War broke out in the Mojave Desert on Thursday, and at stake is the single most precious commodity in this vast, arid land--water.
On one side are the 50,000 people of Barstow who have watched with alarm as the city's water table has plummeted 43 feet over the past three years to an all-time low.
Their rivals are a cluster of mushrooming communities upstream on the Mojave River. With a collective annual growth rate of nearly 25%, Hesperia, Adelanto and other burgs in the Victor Valley have been forced to pump more and more ground water to slake their mounting thirst.
On Thursday, Barstow officials announced they had filed a lawsuit charging that their upstream neighbors are taking more than their fair share of river water. Barstow officials want a judge to confirm they are being unjustly deprived and guarantee the city a set portion of river flow for the future.
The lawsuit marks the first salvo in what promises to become Southern California's newest nasty battle over water rights. Aware that court fights can take years of expensive legal maneuvering, Barstow leaders nonetheless say litigation was their only way out of the crisis.
"The bottom line is, if there isn't any water in Barstow, then there isn't any Barstow," City Manager Eric Ziegler declared at a press conference where a row of charts dramatically illustrated the city's water woes. "We simply cannot stand by and allow those upstream cities to take our water and turn Barstow into a ghost town."
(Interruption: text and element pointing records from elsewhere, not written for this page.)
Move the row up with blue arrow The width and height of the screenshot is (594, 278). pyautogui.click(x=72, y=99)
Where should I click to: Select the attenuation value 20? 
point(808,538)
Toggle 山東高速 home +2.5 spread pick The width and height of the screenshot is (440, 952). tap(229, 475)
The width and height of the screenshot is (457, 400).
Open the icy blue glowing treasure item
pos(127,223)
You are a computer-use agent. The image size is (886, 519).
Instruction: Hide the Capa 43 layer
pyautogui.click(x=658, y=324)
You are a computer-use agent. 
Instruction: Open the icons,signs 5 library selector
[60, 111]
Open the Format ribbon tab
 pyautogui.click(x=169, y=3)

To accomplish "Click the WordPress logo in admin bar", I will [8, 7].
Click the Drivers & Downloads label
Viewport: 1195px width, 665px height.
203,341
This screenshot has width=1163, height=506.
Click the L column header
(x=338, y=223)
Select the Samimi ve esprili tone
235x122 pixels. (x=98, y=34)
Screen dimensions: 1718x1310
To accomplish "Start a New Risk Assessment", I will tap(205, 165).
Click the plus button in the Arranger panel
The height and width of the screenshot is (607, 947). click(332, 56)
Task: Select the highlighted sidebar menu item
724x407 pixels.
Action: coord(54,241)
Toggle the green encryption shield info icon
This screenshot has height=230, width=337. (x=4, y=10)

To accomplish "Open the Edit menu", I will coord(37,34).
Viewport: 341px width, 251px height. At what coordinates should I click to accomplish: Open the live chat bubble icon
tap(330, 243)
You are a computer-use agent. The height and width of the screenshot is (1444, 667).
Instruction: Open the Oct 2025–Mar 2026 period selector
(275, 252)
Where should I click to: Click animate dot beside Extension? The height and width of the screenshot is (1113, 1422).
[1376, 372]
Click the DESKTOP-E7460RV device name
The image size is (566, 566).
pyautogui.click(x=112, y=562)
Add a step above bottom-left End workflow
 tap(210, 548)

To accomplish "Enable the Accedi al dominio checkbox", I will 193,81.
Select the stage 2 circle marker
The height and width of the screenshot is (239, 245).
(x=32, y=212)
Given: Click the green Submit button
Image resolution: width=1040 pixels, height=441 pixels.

Reaction to Barstow's offensive was swift. Hesperia Mayor Bruce Kitchen, whose city is among 100 named defendants of the lawsuit, called Barstow's action "unfortunate" and said it would increase hostilities between the desert municipalities while failing to solve the water shortage.
Kitchen conceded that Hesperia--which has grown from about 12,000 to 66,000 in 10 years--has contributed to the depletion of the Mojave River basin. But he argued that Barstow's water troubles are an unfortunate coincidence of geography and suggested that the city "stop suing everybody and start looking for new water sources."
Apple Valley Mayor Dick Pearson denied that his community was gulping an excessive amount of water and lamented that Barstow did not "sit down with us and seek a more peaceful way" out of its dilemma. Lawsuits, Pearson said, "just leave bad feelings and make the attorneys richer."
The Mojave River, which flows north for 90 miles from the Forks Dam near Silverwood Lake, is the only source of water for Barstow and most other high desert communities of San Bernardino County. For nearly all its distance, the river flows underground, prompting some to call it the "upside down river."
As early as 1950, the river's subterranean stream and the ground water basins beneath it were being pumped out faster than they were being replenished by rainfall and mountain snowmelt. That situation has persisted, but only became critical over the past decade, as the demand for water rose markedly in the Victor Valley.
In Barstow, which is along the middle reaches of the river, the water table began dropping precipitously three years ago and recently reached its lowest level in the 60 years records have been kept. While the drought may have compounded the situation, city officials insist the true culprit is growth upstream.
"I feel that Barstow is on the verge of expanding . . . and I don't want to see water troubles stifle that growth," Councilman Manuel Gurule said. "Barstow is ready for it and deserves it."
The lawsuit, filed in San Bernardino County Superior Court, targets only those upstream water users who pump more than 10 acre-feet annually from the Mojave River. An acre-foot of water is 325,872 gallons, or enough to meet the needs of an average household for one year.
It seeks a court order that an average annual volume of 30,000 acre-feet flow downstream for use by Barstow. That amount was determined to be Barstow's "fair share" by a consultant hired by the city.
The lawsuit also calls on the Mojave Water Agency to adopt a water management plan for the river basin.
While the lawsuit does not seek to limit the amount of water other cities may pump, Barstow officials say they may may seek a court injunction freezing water use at current levels. Such a move would undoubtedly curb new water service connections, forcing a building moratorium.
Joining Barstow as plaintiffs in the action is the Southern California Water Co., Barstow's water supplier.